Requirement 1 → Copy out the entries for locating described items with every "icon" changed to "symbol" and nothing else altered, and leave the pictures out.

Book Review

Pete Duval’s collection of short stories, The Deposition, is full of mysteries and oddities that enhance his writing and illustrate his great gifts as a storyteller. One of the specific gifts the author brings to this collection is a strange sense of the uncanny. Beneath the surface of Duval’s tales, dark and intriguing worlds are moving, feeding off the literal scenario enacted, and providing a religious subtext that is deftly drawn. Duval is not afraid to leave the reader guessing about the ultimate fate of his characters. He creates stories that get at the heart of the maddening uncertainty of human life.

The author sets the tone for his collection in the epigraph with a quote from a letter from Herman Melville to Nathaniel Hawthorne: “Take God out of the dictionary, and you would have Him in the street.” God in the street is the guiding narrative thread in this collection. As soon as Duval’s characters begin defining their quasi-religious experiences with language, they become tangled in useless words.

This is seen clearly in “The Physics of Large Objects,” narrated by a man named Norman who may not be a man at all. He is oddly detached from his surroundings, and his encounters with reality leave us wondering just what level of existence Norman is encountering. Norman “hovers about his own lawn in the twilight with a sharp-edged spade, like some revenant from an excised chapter of Leviticus, until, at the merest premonition of subterranean stirring, he swoops down in theophanic fury to dismember those blind, flightless incubi.”

Other-worldly scenarios weave in and out of this collection. An “excised chapter of Leviticus” and “theophanic fury” point to the nexus of the realm of the divine and the human. How do they interact? How do we know where God begins and ends? This plays out in the next story, called “I, Budgie,” an explanatory monolog narrated by an escaped parakeet who hides among trees and watches his family from a God’s-eye view. He too is filled with a sense of an impending collision of the divine with the world, noting, “I, budgie, do not know how much longer I have. My heart beats so fast. (A day is a thousand years).” Here he paraphrases Psalm 90:4, “A thousand years in your sight are like a day that has just gone by. . .” The budgie is God’s proxy, as he explains: “Budgies are nothing if not watchers, note takers, stenographs for the End of Days.”

Requirement 2 → Carry on the book review of The Deposition, starting after its final sentence.

(Entries for locating described items)
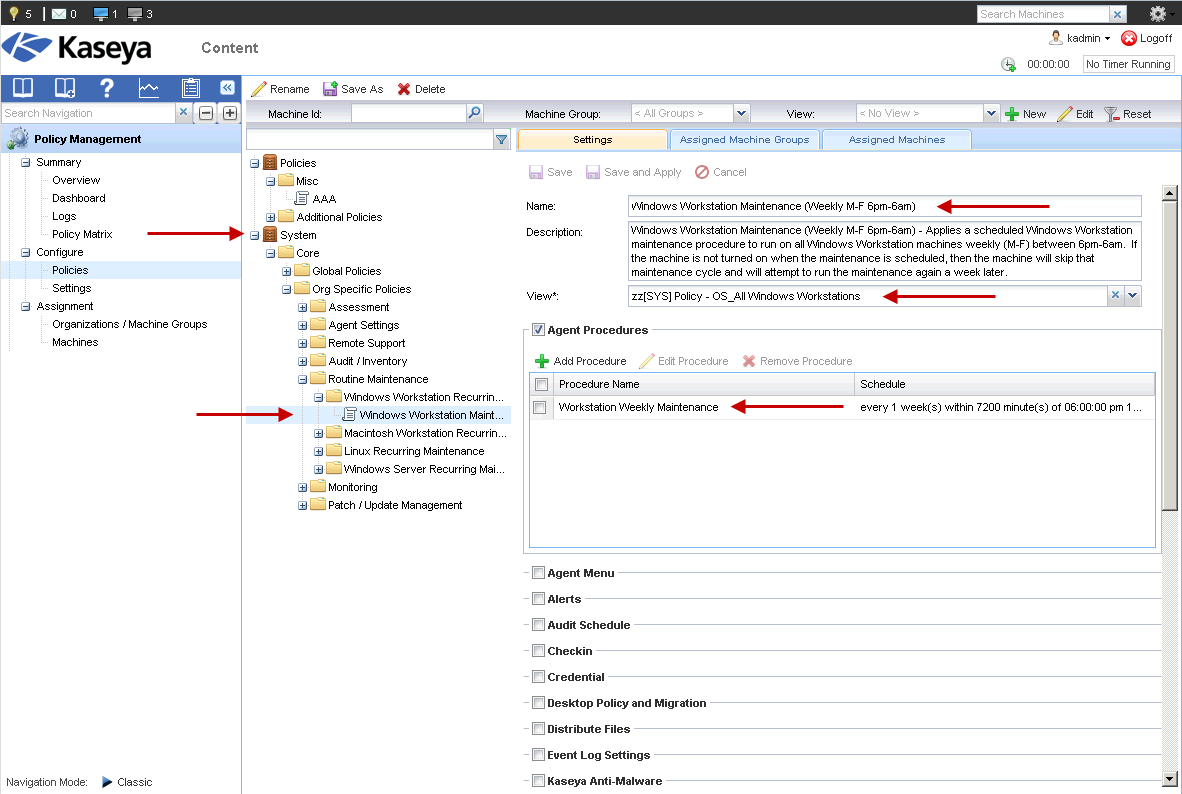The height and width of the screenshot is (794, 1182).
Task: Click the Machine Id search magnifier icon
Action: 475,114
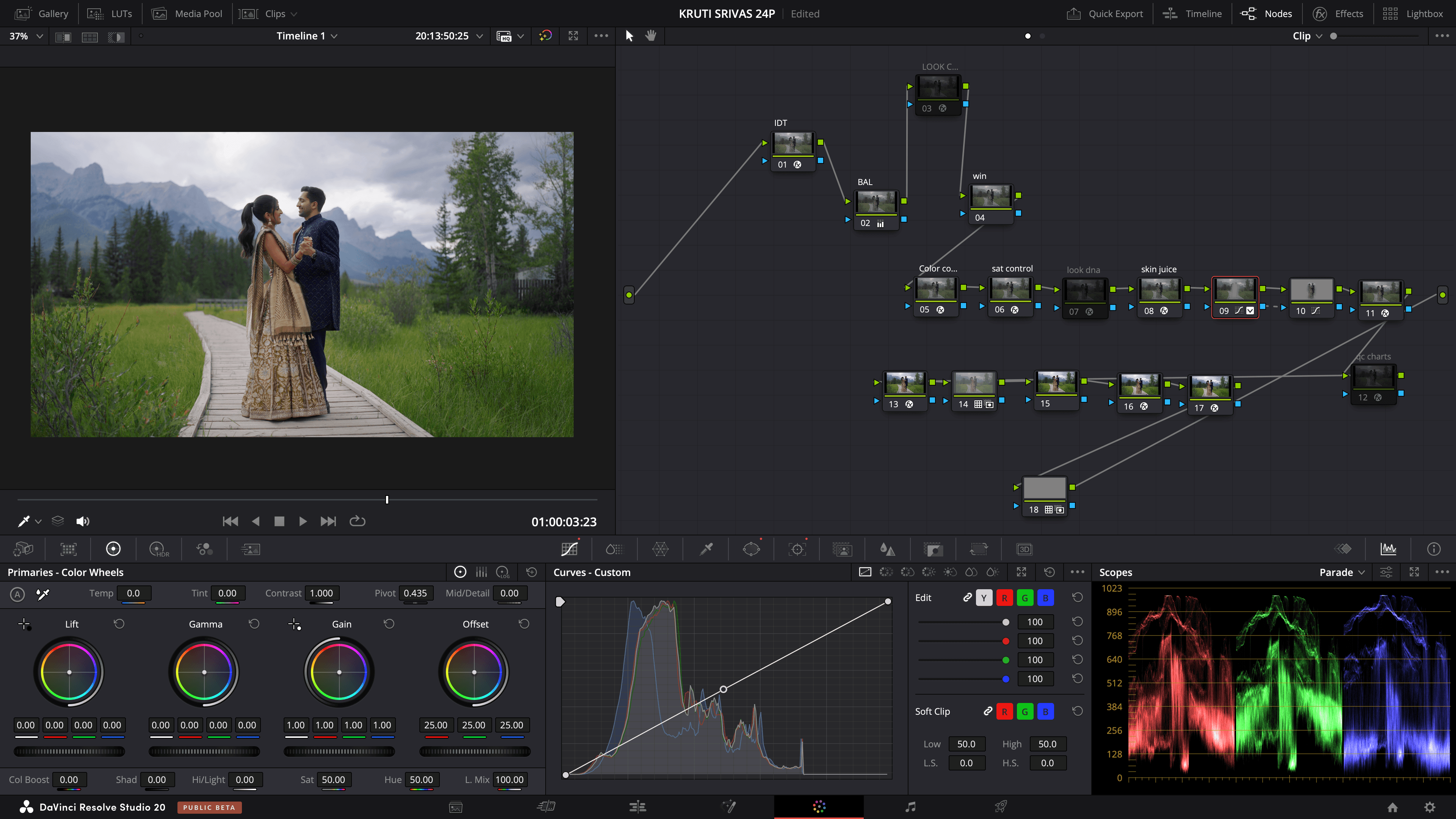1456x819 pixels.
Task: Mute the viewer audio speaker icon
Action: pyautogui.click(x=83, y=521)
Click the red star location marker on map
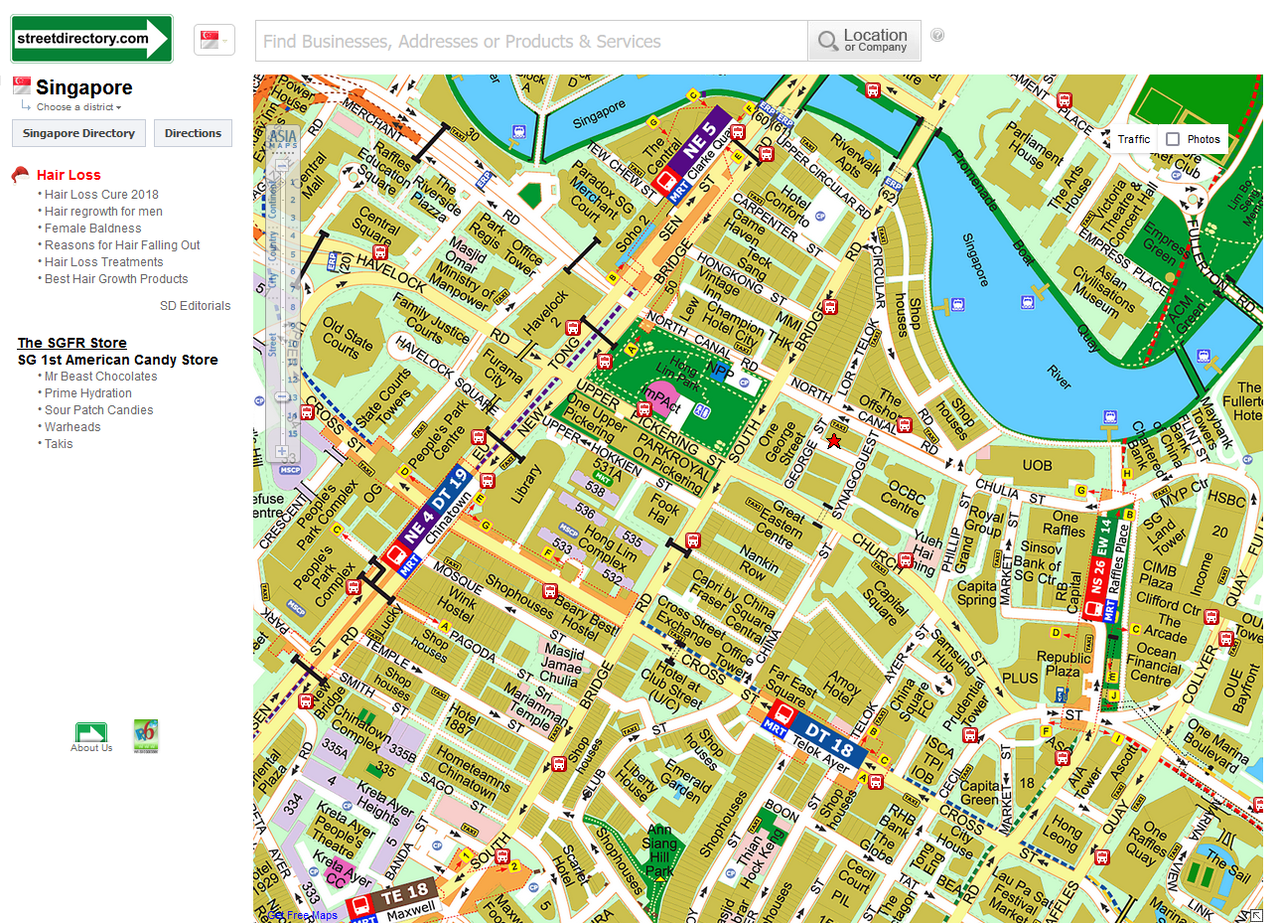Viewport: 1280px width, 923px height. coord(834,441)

Exercise result 1 →
The height and width of the screenshot is (794, 1182).
Task: Click the Machine Id search magnifier symbol
Action: 475,114
1456x819 pixels.
Task: Mute the viewer audio speaker symbol
Action: pyautogui.click(x=83, y=521)
Click the red star location marker on map
Viewport: 1280px width, 923px height. coord(834,441)

Exercise result 2 →
A sense of being perched on the end times is taken up fully in the story “The Deposition.” The main character, simply named V., is a lawyer who takes depositions and is soon exposed to the other, Christian meaning of the deposition—Jesus’s removal from the cross after his execution—when V. picks up a hitchhiking, bleeding priest. We are told the bleeding is “nothing dramatic, just an oozing, glistening patch of black on black”.

V. wants to engage the hitchhiking priest in theological discussion, but the priest is aggressively uninterested. When V. inquires about the dogma of the Assumption of Mary, the priest responds: “Blah. Blah. Blah.” The priest is irritated by V.’s doctrinal questions, and responds to end the conversation: “She’s in heaven. Her body is. Let’s leave it at that. Have a little faith, if not in the doctrine, then in the vestigial power of language to mean what is actually says.”

This idea of the “vestigial power of language” having potency, even if we no longer have faith in what language says about religion, is picked up again in “Common Area.” Once more a parrot is featured, a bird with the capacity to mimic human language, but not the competence to use it in any meaningful way.

In this story about communication and its discontents, an air traffic controller lives in a bed and breakfast in Florida, and he admires “Saint Francis of Assisi’s rapport with small birds and animals.” The air traffic controller is fascinated by a parrot in the hallway of his bed and breakfast. Rita has a wide range of sounds she can imitate, including “a land line telephone and the end-of-recess bell from the grammar school next door.” Despite the fact that “she issued what sounded like spoken English words. . .The air traffic controller knows better: what made a word a word wasn’t only a sound.”

Rita turns out to be far more unwieldy than the air traffic controller expects. After she takes a chunk out of his hand, he realizes that more is at work here than a simple human/animal encounter. As a creature with longevity, Rita “would grow strong on the memory of his blood. He’d live on, in that way.”

Here, a parrot is a gateway to a path to immortality.

In “Sinkhole,” Duval asks some of the most profound questions in this selection of stories: What are we, and how do we discover the answer to this question? Here, a nondenominational pastor is told by his parishioners that a local curio shop is selling a human fetus in a jar. The pastor does not know what to do, and he urges his Bible study participants “to seek scriptural justification for direct action regarding the fetus.” Eventually, the congregation goes to the curio shop to confront the owner. The fetus is in a jar partially lit by the sun. For the pastor, there is the “unavoidable impression regarding the skin of the fetus, of smooth unwholesomeness and soggy nubuck leather.”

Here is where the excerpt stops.